DESCRIPTION OF THE TASK
Exactly and without additions, transcribe the line that contains "Click the X icon on Désactiver button" and every line after it in the data.

DATASET CONTENT: Begin

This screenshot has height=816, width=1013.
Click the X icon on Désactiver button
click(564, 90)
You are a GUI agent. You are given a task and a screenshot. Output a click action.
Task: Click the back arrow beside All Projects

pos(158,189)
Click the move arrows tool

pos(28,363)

DATASET CONTENT: End

RESPONSE
Click the X icon on Désactiver button
click(564, 90)
You are a GUI agent. You are given a task and a screenshot. Output a click action.
Task: Click the back arrow beside All Projects

pos(158,189)
Click the move arrows tool

pos(28,363)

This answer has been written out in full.